Bagi jamaah MCQ, menjadi bagian dari sebuah komunitas keagamaan merupakan suatu yang amat berharga, dibandingkan dengan upah/gaji yang mereka dapatkan, pengajian MCQ memberikan suatu ketenangan yang lebih. Mendapat upah/gaji yang cukup besar bila dikaitkan dengan pengaruh westernisasi, dapat berpengaruh buruk bagi individunya. Hal tersebut dapat mengakibatkan perilaku konsumsi yang berlebihan (konsumerisme), yang mengakibatkan individu bersifat

mubazirin.144 Perilaku yang demikian sering terjadi pada pekerja kantor di perkotaan sepulang mereka dari bekerja. Jadi bagi mereka, pengajian MCQ adalah tempat yang baik sepulang kerja dimana mereka bisa berkumpul sekaligus menjadi filter dari pengaruh sekularisasi perkotaan, walaupun hanya dilaksanakan sepekan sekali.

Agar jamaah MCQ tidak mendapat pertentangan dengan teman kantornya, atau dalam hal ini tetap mendapat tempat dan dihargai oleh mereka, maka jamaah MCQ tetap berinteraksi dengan mereka. Interaksi tersebut dikonstruksikan oleh mereka sebagai suatu hal yang kemudian disisipkan basis agama, yang dalam hal ini menjadi interaksi sosial keagamaan. Seperti misalnya sepulang kerja ketika sedang berkumpul sejenak dengan teman-temannya, jamaah MCQ sering menyisipkan obrolan dengan sesuatu yang mencerminkan nilai agama. Bagi jamaah MCQ sendiri

hal tersebut berkaitan dengan pengajaran agama atau dakwah kepada orang lain. Pengajaran yang mereka sampaikan pun bukan semata-mata selalu dalil yang keluar dari Al-Qur’an, tetapi dari segi intelektualitas yang mereka miliki, supaya interaksi tersebut dapat betul-betul diterima oleh yang lain.
※
### Deskripsi Tugas
Salinlah bagian dari kutipan tentang jamaah MCQ tanpa perubahan apa pun, dimulai dengan "Bagi jamaah MCQ, menjadi" dan berlanjut hingga "dilaksanakan sepekan sekali.".
※
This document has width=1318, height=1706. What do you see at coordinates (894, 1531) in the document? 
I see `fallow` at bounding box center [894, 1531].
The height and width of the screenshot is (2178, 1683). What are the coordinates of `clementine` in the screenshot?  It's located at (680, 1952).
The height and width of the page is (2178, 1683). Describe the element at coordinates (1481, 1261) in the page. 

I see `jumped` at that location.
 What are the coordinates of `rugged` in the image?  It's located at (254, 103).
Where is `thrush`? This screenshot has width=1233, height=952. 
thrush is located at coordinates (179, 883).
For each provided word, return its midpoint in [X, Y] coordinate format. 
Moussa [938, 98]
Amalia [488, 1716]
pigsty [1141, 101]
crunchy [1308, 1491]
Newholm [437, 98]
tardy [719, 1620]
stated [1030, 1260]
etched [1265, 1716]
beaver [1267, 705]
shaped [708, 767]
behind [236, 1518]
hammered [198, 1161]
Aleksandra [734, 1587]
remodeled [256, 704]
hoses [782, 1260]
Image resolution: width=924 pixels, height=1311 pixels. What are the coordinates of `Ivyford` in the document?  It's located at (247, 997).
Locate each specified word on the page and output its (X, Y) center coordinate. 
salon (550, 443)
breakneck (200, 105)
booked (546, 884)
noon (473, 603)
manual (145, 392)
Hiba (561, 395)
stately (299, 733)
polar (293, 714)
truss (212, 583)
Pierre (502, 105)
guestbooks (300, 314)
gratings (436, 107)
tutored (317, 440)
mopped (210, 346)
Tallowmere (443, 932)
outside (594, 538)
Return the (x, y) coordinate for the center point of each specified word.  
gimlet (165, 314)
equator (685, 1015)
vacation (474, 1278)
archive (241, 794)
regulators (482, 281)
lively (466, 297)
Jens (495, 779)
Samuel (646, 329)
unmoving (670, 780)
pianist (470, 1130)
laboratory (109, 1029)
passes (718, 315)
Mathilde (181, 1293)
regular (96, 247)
※
### Hasil
Bagi jamaah MCQ, menjadi bagian dari sebuah komunitas keagamaan merupakan suatu yang amat berharga, dibandingkan dengan upah/gaji yang mereka dapatkan, pengajian MCQ memberikan suatu ketenangan yang lebih. Mendapat upah/gaji yang cukup besar bila dikaitkan dengan pengaruh westernisasi, dapat berpengaruh buruk bagi individunya. Hal tersebut dapat mengakibatkan perilaku konsumsi yang berlebihan (konsumerisme), yang mengakibatkan individu bersifat

mubazirin.144 Perilaku yang demikian sering terjadi pada pekerja kantor di perkotaan sepulang mereka dari bekerja. Jadi bagi mereka, pengajian MCQ adalah tempat yang baik sepulang kerja dimana mereka bisa berkumpul sekaligus menjadi filter dari pengaruh sekularisasi perkotaan, walaupun hanya dilaksanakan sepekan sekali.